→ **Input material**:

=-=-=

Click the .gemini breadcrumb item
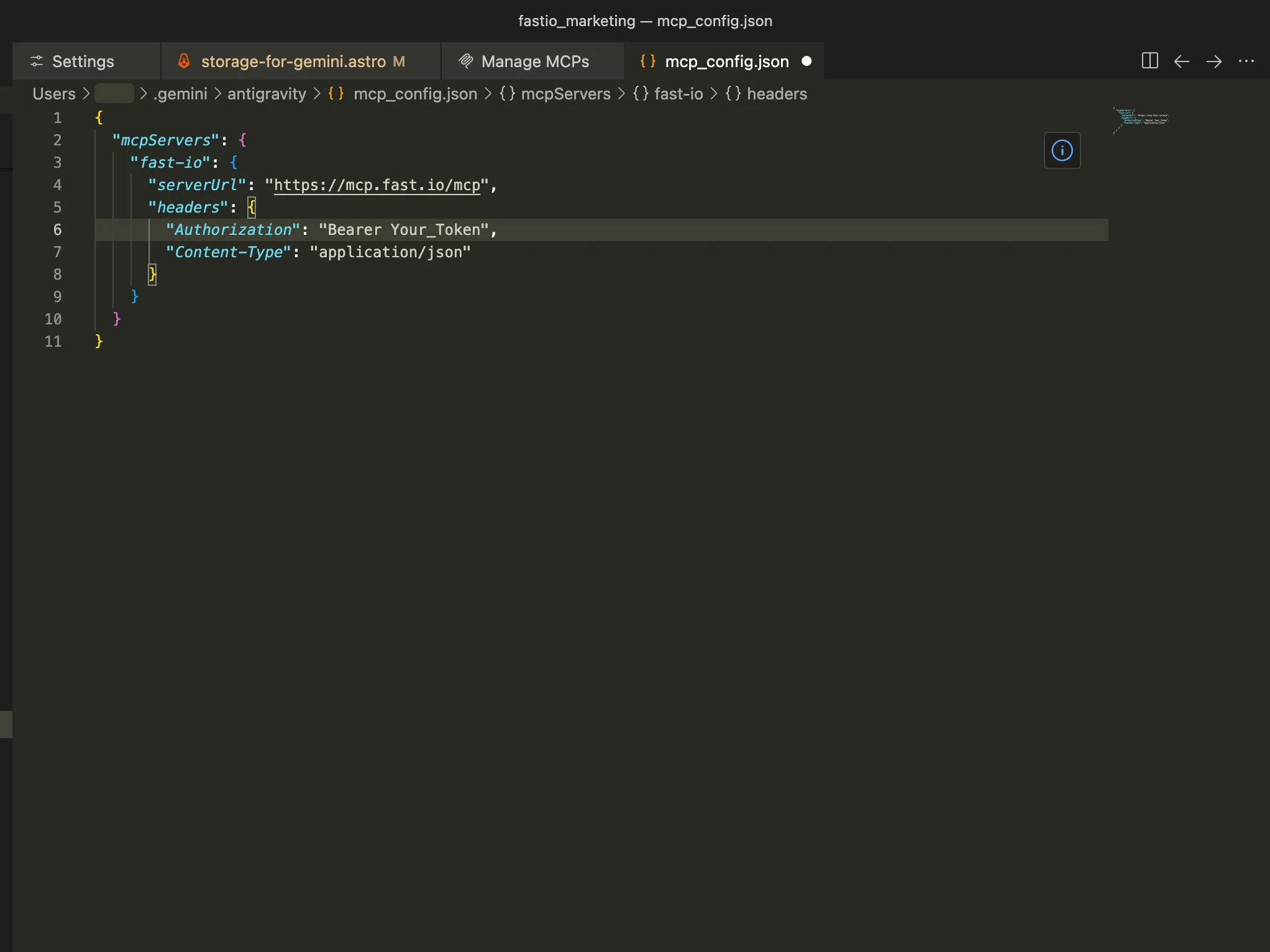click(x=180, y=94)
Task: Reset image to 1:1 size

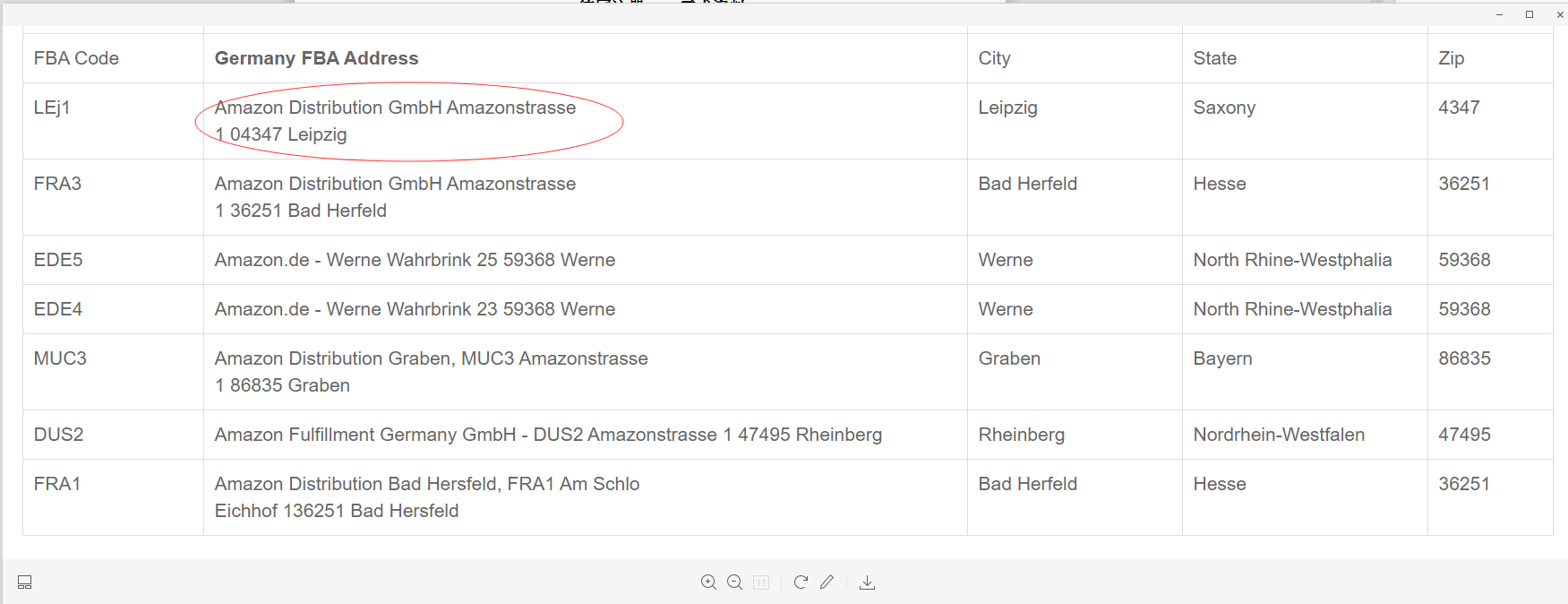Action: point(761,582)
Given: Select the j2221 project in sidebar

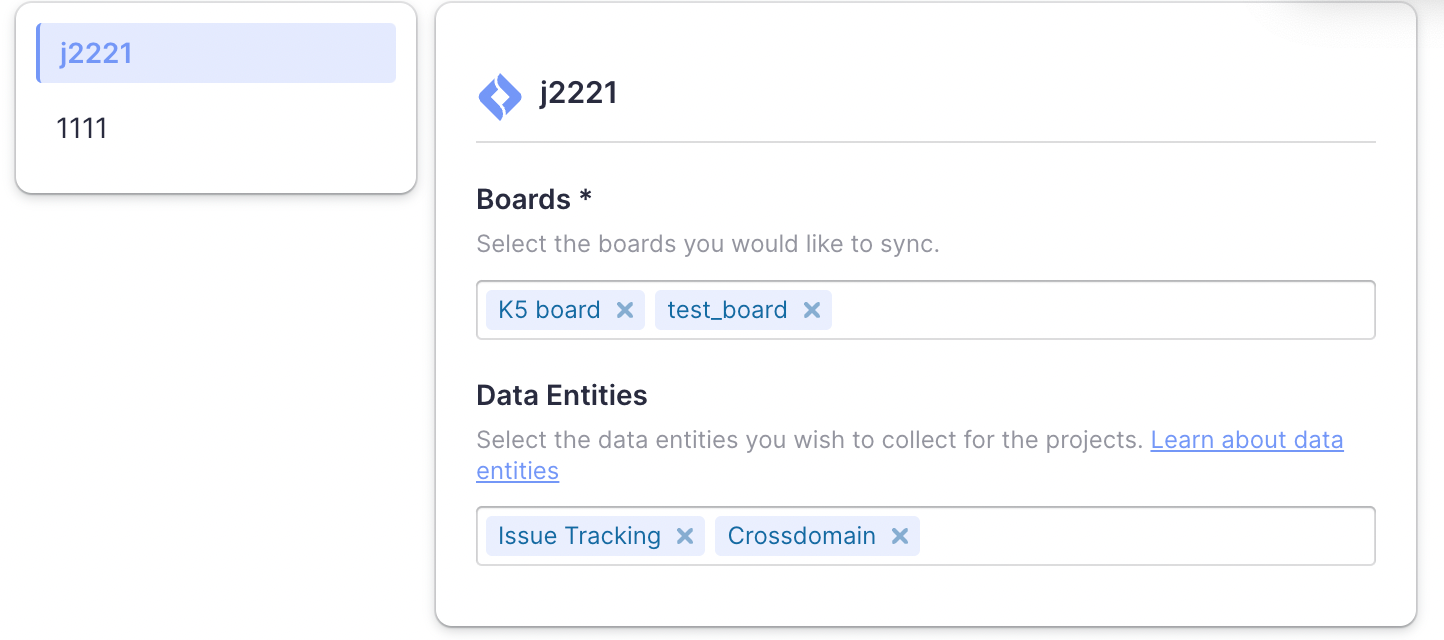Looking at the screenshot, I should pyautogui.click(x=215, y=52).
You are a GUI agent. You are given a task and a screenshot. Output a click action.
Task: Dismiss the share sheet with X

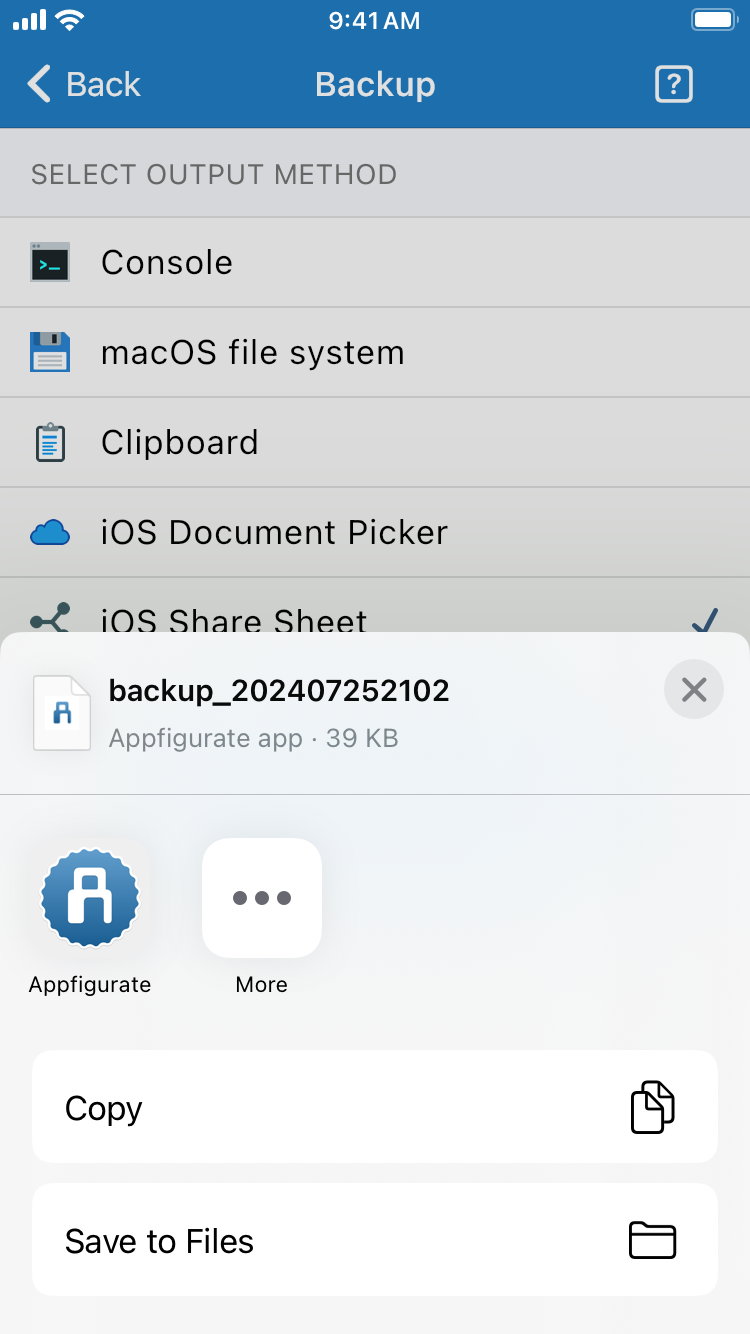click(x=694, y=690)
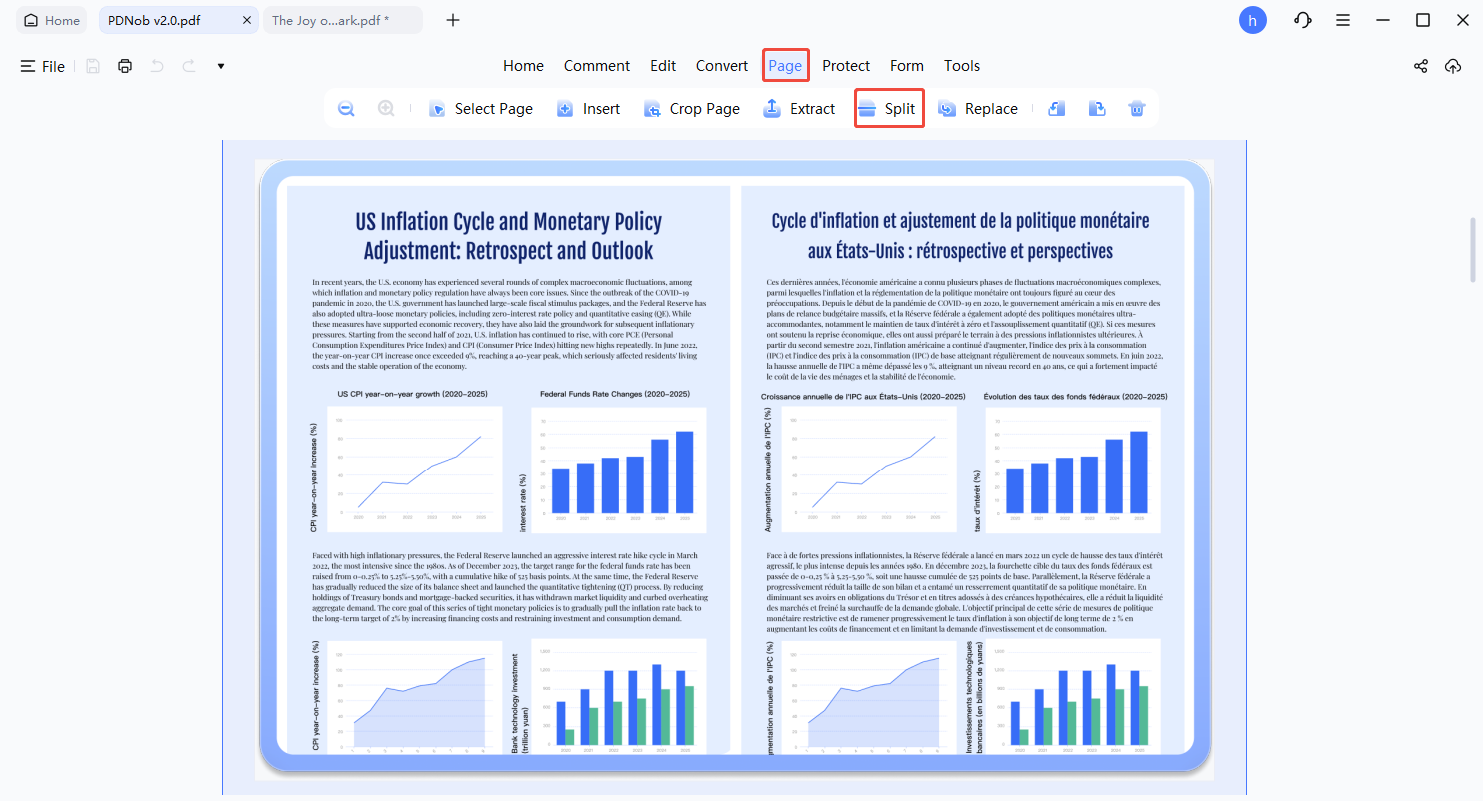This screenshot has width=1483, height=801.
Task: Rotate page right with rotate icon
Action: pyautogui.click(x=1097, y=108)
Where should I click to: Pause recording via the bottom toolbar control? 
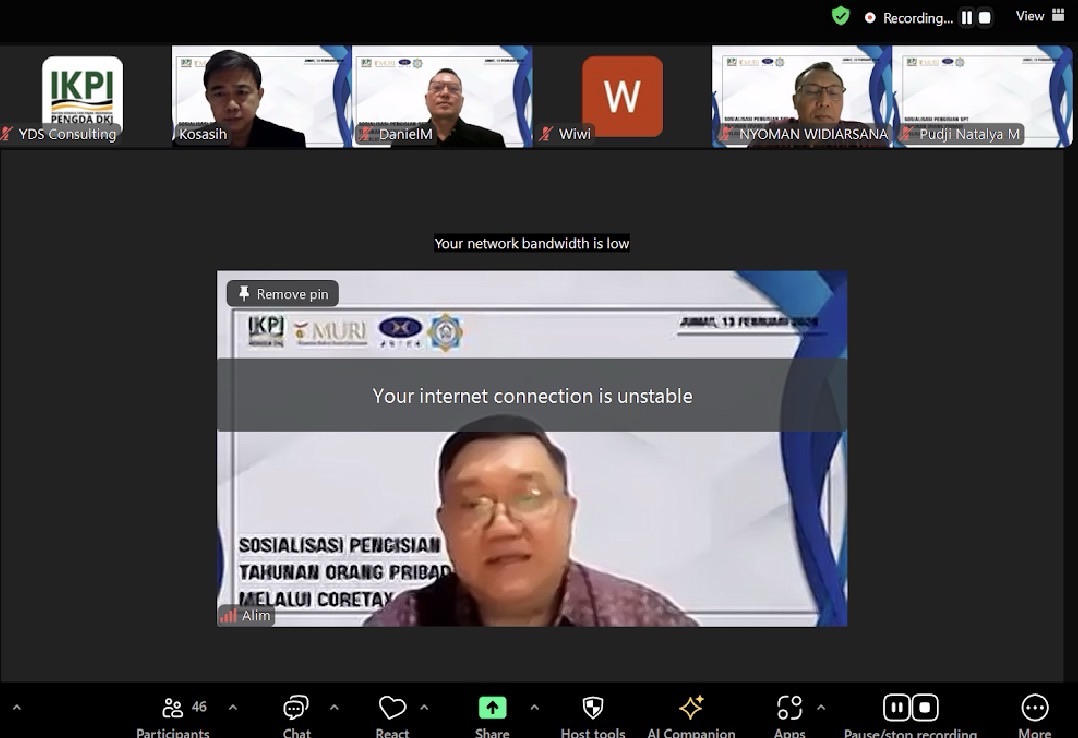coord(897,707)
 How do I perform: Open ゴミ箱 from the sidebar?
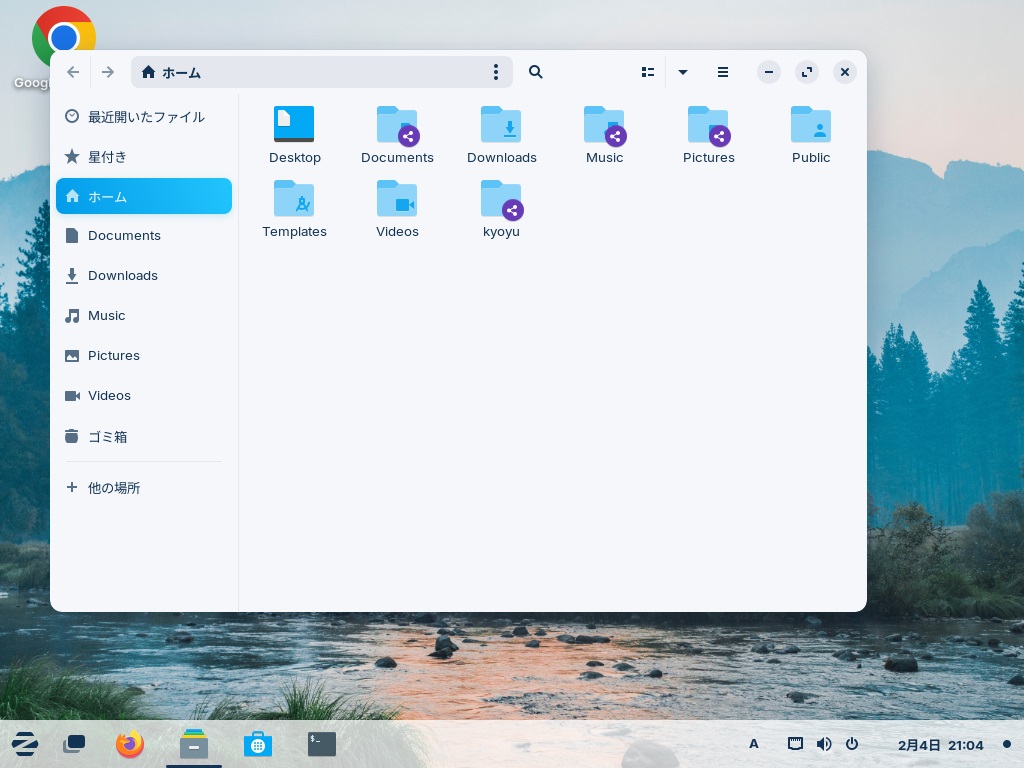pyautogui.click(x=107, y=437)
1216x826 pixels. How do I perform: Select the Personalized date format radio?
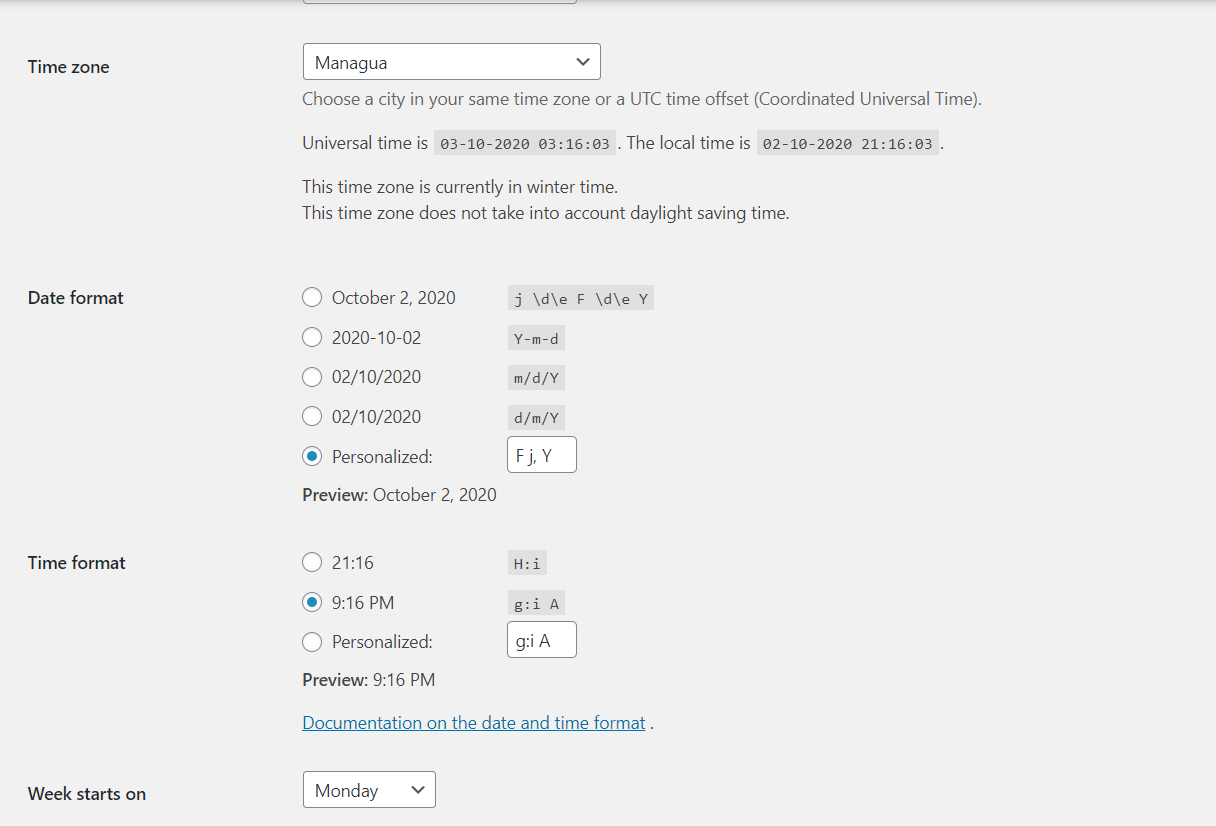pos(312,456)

=-=-=

→ **Problem details**: Copy every line of the listing above word for word, leaving out the pictures.

→ **Solution for this exercise**:
Click the .gemini breadcrumb item
click(x=180, y=94)
Task: Reset image to 1:1 size

Action: point(761,582)
Given: Select the j2221 project in sidebar

Looking at the screenshot, I should pyautogui.click(x=215, y=52).
You are a GUI agent. You are given a task and a screenshot. Output a click action.
Task: Dismiss the share sheet with X

click(x=694, y=690)
This screenshot has width=1483, height=801.
Task: Rotate page right with rotate icon
Action: pyautogui.click(x=1097, y=108)
Where should I click to: Pause recording via the bottom toolbar control? 
coord(897,707)
 How do I perform: Open ゴミ箱 from the sidebar?
pyautogui.click(x=107, y=437)
1216x826 pixels. How do I perform: Select the Personalized date format radio?
pos(312,456)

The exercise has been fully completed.